Demokratie-Abbau

Wahrscheinlich bin ich ja nur ein wenig sentimental, aber ich finde es schmerzlich zu sehen, wie an vielen Stellen der Welt systematisch demokratische Strukturen abgebaut werden. In der Türkei diskutiert das Parlament über eine Verfassungsreform, um seine eigene Macht zu beschneiden, in Polen hat die PiS den Staat schon weitgehend übernommen (obwohl es noch Widerstand gibt), in den USA missachtet der gewählte Präsident lang bewährte Traditionen des demokratischen Systems und macht sich daran, die USA wie einen Familienbetrieb zu führen...


Ich bin ja - zugegeben - auch oft unglücklich über Wahlentscheidungen. Aber bislang, so scheint mir, haben sich in der Geschichte demokratische Strukturen als ziemlich intelligent erwiesen. Da wird immer mal wieder ein Idiot oder machtgeiler Narziß zum Präsidenten gewählt, aber das System von Checks-and-Balances, das in Amerika erfunden wurde und zum Muster der immer ein wenig variierten, aber im Prinzip doch bewährten Gewaltenteilung wurde, blieb erhalten.


Das ist es, was im Moment zur Debatte gestellt wird. An seine Stelle wird das Modell der amerikanischen Unternehmensführung mit einem starken, mehr oder weniger unumschränkt herrschenden CEO gesetzt, der gute Deals macht. Doch dieses, auf die Genialität des Führers ("Charisma") setzende Modell hat sich nicht einmal im Bereich von Unternehmen bewährt. Es hat zur Pleite vieler einstmals großer Unternehmen geführt. Das deutsche Modell der Mitbestimmung hingegen, war weit erfolgreicher, weil in Bezug auf die Zukunft eben keiner "im Urin spürt", wohin sie sich tatsächlich entwickeln wird.

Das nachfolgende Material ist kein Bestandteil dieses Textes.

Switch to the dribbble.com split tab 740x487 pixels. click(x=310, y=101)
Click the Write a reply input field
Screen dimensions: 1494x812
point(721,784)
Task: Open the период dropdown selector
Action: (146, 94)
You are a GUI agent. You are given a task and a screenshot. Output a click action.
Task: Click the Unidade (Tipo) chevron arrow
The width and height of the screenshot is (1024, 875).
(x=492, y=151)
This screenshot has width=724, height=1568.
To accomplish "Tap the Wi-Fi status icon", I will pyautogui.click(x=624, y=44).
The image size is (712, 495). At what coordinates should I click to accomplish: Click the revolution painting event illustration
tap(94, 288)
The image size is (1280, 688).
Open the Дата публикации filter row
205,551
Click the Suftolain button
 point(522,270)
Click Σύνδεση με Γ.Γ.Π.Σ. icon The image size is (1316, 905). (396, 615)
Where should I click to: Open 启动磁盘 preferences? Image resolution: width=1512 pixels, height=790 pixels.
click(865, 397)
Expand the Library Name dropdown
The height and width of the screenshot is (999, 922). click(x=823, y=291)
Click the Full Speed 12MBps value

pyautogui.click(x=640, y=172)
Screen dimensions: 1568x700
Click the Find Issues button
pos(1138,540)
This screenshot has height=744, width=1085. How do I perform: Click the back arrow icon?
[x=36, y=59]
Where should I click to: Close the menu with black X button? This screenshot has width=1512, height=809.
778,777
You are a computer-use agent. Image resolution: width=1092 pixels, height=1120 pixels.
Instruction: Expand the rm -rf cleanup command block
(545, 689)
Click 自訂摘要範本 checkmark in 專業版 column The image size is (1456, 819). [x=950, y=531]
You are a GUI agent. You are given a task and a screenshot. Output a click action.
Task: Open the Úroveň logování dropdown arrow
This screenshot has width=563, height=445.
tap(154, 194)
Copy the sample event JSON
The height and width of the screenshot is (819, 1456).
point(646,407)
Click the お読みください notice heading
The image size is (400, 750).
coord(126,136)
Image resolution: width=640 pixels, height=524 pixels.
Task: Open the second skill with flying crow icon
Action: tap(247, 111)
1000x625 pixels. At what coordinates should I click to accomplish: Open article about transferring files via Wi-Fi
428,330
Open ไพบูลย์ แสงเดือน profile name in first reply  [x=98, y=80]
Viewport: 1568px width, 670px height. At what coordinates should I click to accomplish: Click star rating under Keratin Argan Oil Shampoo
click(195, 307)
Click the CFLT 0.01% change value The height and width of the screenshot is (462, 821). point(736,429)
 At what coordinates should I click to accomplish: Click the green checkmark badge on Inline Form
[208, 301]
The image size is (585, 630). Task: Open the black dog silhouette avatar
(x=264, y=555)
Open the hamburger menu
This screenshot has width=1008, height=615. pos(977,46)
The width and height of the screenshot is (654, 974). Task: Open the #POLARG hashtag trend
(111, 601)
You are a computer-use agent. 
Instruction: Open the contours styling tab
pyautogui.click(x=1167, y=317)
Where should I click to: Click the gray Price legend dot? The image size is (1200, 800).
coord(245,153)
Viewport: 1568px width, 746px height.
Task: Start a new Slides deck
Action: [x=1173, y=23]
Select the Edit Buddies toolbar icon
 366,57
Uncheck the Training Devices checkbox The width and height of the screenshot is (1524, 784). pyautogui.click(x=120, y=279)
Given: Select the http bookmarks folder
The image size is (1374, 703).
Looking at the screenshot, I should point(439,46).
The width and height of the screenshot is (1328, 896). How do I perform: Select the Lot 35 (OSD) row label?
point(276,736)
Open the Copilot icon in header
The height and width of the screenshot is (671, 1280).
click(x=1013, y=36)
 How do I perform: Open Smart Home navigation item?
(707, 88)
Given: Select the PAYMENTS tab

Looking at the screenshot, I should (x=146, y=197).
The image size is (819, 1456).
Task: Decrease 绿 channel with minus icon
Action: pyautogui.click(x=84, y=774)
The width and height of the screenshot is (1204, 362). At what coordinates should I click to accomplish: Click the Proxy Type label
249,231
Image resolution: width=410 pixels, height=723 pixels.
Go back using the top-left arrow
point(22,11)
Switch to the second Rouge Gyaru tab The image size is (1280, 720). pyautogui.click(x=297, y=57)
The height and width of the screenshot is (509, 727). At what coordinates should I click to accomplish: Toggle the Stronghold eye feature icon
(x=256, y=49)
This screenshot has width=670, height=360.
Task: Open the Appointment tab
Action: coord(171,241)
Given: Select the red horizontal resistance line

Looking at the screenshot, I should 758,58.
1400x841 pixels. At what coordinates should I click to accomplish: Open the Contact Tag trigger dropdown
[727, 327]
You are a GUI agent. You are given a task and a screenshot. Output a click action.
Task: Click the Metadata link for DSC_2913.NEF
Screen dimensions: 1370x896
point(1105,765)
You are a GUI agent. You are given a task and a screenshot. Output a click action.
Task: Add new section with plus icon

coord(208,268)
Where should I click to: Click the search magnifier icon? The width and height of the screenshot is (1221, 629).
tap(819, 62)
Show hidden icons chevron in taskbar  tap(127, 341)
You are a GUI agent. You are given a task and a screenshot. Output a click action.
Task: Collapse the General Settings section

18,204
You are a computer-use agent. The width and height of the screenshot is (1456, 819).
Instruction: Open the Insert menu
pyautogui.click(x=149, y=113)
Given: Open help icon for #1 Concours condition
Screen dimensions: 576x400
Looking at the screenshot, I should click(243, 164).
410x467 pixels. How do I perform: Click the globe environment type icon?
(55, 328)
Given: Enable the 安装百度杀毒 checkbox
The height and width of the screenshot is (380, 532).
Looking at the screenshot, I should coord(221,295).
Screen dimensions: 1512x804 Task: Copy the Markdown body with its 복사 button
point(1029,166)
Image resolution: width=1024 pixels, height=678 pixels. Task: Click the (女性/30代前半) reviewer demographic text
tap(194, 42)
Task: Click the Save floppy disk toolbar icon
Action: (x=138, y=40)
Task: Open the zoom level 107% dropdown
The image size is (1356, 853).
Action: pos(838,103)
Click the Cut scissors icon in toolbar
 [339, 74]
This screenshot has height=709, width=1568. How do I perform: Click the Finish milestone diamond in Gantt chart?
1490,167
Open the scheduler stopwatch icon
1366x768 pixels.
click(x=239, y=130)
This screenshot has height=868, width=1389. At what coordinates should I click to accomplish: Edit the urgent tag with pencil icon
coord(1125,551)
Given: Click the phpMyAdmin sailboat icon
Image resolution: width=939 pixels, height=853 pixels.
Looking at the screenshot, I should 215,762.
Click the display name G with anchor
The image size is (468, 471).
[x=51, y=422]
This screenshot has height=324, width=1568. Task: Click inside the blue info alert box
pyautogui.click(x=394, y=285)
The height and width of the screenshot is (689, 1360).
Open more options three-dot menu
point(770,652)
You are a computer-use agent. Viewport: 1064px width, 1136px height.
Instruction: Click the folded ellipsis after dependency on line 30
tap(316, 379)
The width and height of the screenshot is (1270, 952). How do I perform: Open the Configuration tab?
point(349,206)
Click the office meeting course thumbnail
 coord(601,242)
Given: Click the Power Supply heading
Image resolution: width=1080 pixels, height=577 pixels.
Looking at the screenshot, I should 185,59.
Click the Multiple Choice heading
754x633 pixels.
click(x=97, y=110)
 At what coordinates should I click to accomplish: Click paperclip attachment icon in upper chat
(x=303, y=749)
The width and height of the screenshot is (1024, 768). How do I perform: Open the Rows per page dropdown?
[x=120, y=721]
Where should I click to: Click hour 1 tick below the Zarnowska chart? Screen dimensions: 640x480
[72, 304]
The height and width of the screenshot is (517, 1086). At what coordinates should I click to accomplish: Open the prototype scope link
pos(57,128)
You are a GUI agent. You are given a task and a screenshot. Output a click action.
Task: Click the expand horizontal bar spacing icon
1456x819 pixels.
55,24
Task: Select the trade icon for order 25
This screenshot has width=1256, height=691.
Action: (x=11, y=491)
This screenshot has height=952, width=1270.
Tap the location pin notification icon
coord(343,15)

Das Prinzip der Gewaltenteilung (zu dem auch als vierte Gewalt eine freie Presse gehört - und damit meine ich nicht die Leute, die das Internet mit ihren Verschwörungstheorien vollmüllen, sondern recherchierende Journalisten, die ihr Handwerk gelernt haben) hat den Vorteil, dass es fehlerfreundlich ist. Wenn deutlich wird, dass eine Parteil etwas versprochen hat, was sie nicht halten kann, dann wird sie eben abgewählt: ein neues Spiel, ein neues Glück.


Dieses Risiko wollen Leute wie die PiS und Erdogan nicht eingehen. Solange sie noch einen guten Ruf haben, versuchen sie die Spielregeln so zu ändern, dass sie auch dann nicht mehr von der Macht zu trennen sind, wenn sich ihr Scheitern zeigt. Damit verliert das politische System seine Intelligenz...


Hoffnung gibt allerdings, dass idiotische Systeme nur eine begrenzte Lebensdauer haben, da sie die sich früher oder später entwickelnden Gegenbewegungen nicht auf Dauer unter Kontrolle halten können. Aber es kann eine Zeit dauern bis dahin, und sie können dann schon ziemlich viel Schaden angerichtet haben... (vor allem, wenn sie um den internen Widerstand zu verhindern, Konflikte mit irgendwelchen Außenfeinden beginnen).